The Mandatory Provident Fund Schemes Authority (MPFA), which manages Hong Kong’s pension system, is considering making changes to its rules to help pension savers realize their dream of owning their first home, the Hong Kong Economic Journal reports.
While the government is set to launch a starter homes scheme to provide more affordable flats, the financial burden of owning a home is still quite heavy for many.
To ease the burden for first-time home buyers, the authority said it is studying the feasibility of allowing pension savers to withdraw funds from their accrued benefits under the MPF scheme before retirement.
The MPFA said it is studying the pros and cons of such an arrangement amid calls that MPF members be allowed to use their savings to acquire a home while still working.
Under the current rules, all members are not allowed to withdraw accrued benefits from their MPF accounts before reaching the age of 65, except for early retirement, permanent departure from Hong Kong, total incapacity, terminal illness, small balance or death.

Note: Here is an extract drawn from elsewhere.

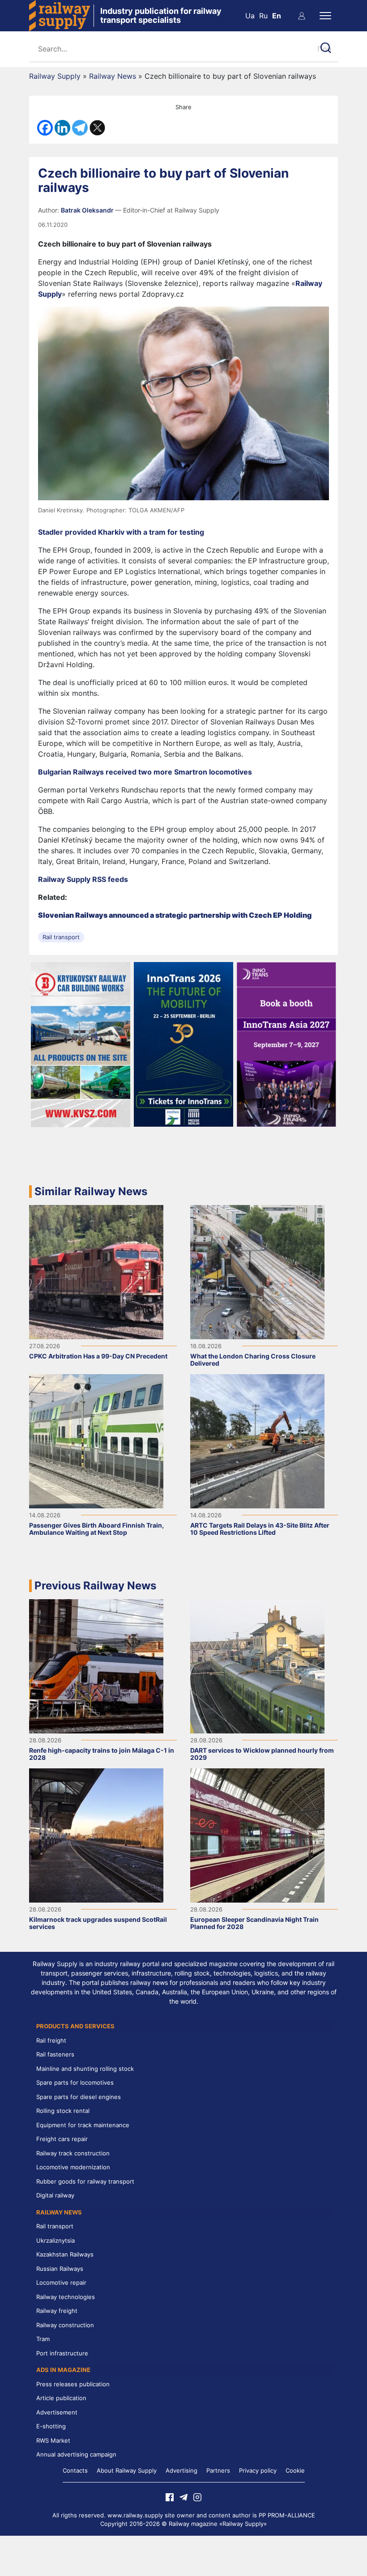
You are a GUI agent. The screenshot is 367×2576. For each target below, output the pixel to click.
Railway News (112, 76)
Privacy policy (258, 2470)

Although early withdrawal from the fund goes against the purpose of the pension scheme, which is to force people to save for their retirement, the MPFA is now considering whether the current arrangement can be modified.
Acquiring a home and saving for retirement are long-term investments. In fact, having a home of their own can help pension savers gain stable income after they retire if they choose to put a reverse mortgage on their homes, the authority said.
However, it also pointed out that discretion must be exercised when it comes to withdrawing MPF funds early for home buying because doing so may affect savers’ equity that they can enjoy upon retirement.
MPFA chairman Dr. David Wong Yau-kar, who came up with the idea two years ago, said the authority has a draft of the proposal and discussions with the government are underway.
Secretary for Financial Services and the Treasury James Henry Lau Jr. told the Legislative Council on Wednesday that the concept of allowing early withdrawal of MPF funds for home acquisition is worth considering but more studies and more comprehensive deliberation are necessary.
Citing official data that shows MPF participants owned HK$183,000 in their accounts on average as of July this year, Lau said such an amount may not help home buyers much.
He also said it is not proper to make a comparison between the MPF scheme and Singapore’s Central Provident Fund (CPF), which allows contributors to withdraw money from the accounts to buy homes.
He noted that the CPF scheme has three sub-accounts: for retirement, home purchase and medical services. Besides, the contribution rate for the CPF could reach 37 percent, compared with the MPF’s 10 percent.
Professor Terence Chong, who heads the Lau Chor Tak Institute of Global Economics and Finance of the Chinese University of Hong Kong, suggested that an effective way is to cut the ratio of down payment required for first-time home buyers to 30 percent of the total price.
Independent economist Dr. Andy Kwan Cheuk-chiu, who was a former member of the government’s Long Term Housing Strategy Steering Committee, also recommended lowering the ratio of down payment for first-time home buyers, adding that if those home buyers need more funds, an upper limit, such as 5 to 7 percent of the home price, should be set for how much people can withdraw from their MPF accounts before retirement.